I've just been looking, as I often do, at my list of Facebook friends - all 1,177 of them. By anyone's standards, that's a lot of friends.
Why do I have so many 'friends'? It's because I love too many things. I love ballet. I love belly dance. I love Yoga. I love fantasy. I love history. I love reading, writing, reviewing and editing. I love genealogy. I love music. I love poetry. I love Shakespeare. I love animals. I love environmental and political concerns. (On those and related issues, I'm an armchair activist!) I love hanging out with friends, solving the world's problems over coffee - and like the rest of Facebook, I love pictures of, and stories about, animals. I reckon there must be more pictures of cats than of humans in the Facebook world.

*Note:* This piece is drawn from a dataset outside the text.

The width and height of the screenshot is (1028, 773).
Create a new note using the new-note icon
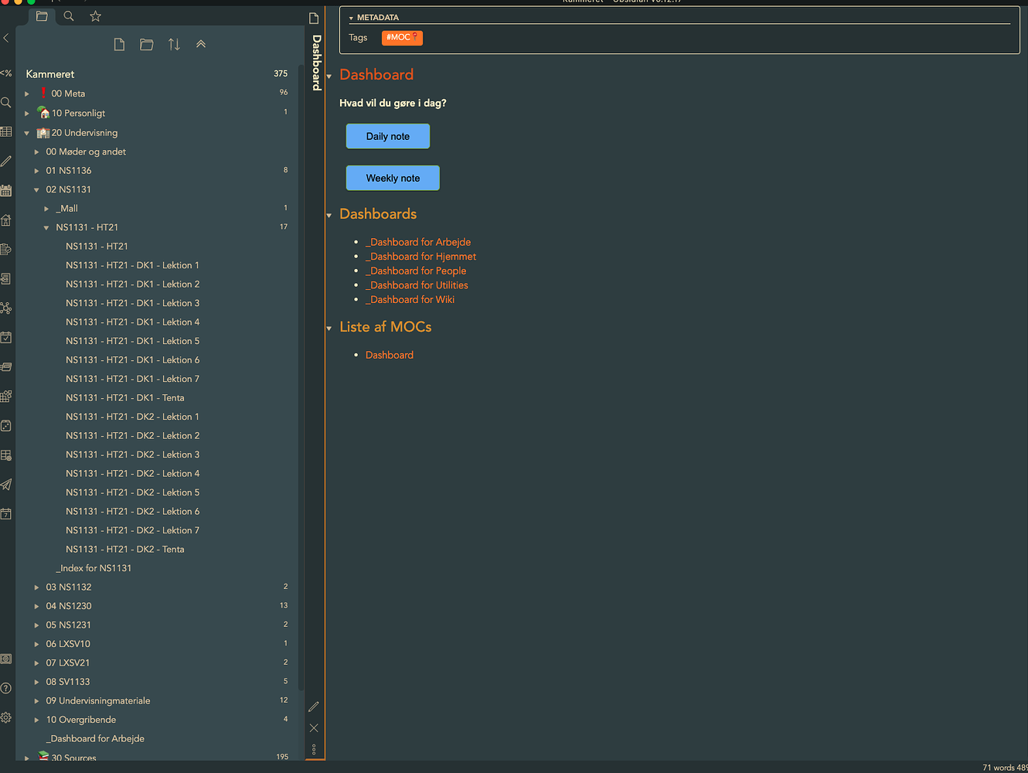pos(119,44)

Some friends I have only 'met' online, and many I only see at conventions and conferences. Some are old friends from days of yore, many are my relatives. Some I see regularly in meetings, classes and workshops: others I have never met in the flesh and am never likely to do so.
I know that only a very small percentage of my friends will get to read my posts - Facebook only shows each post to a tiny selection of people on our friends lists. I guess they have to keep the octopus that Facebook has become caged somehow! But I can 'drop in'
on any of my 1,177 friends and leave a few 'likes' on their timelines. I
can do the same on pages devoted to the things I love. I can take side
trips to other sites such as Goodreads and that Great Big Firm that
sells books, and report back to Facebook if I find a good review or a
book I want to read.
Yes, I spend far too much time on Facebook, but why not? It has to be the best means ever devised for keeping people in touch.Whatever did we do before it was invented? Not that Facebook is our only choice: however, I'm sorry, Mr Google, but I've never really taken to Google+, and nor am I very interested in Pinterest and other social media sites. I set up my Facebook status to be tweeted for folks who can cope with thousands of messages an hour, but I seldom actually visit Twitter.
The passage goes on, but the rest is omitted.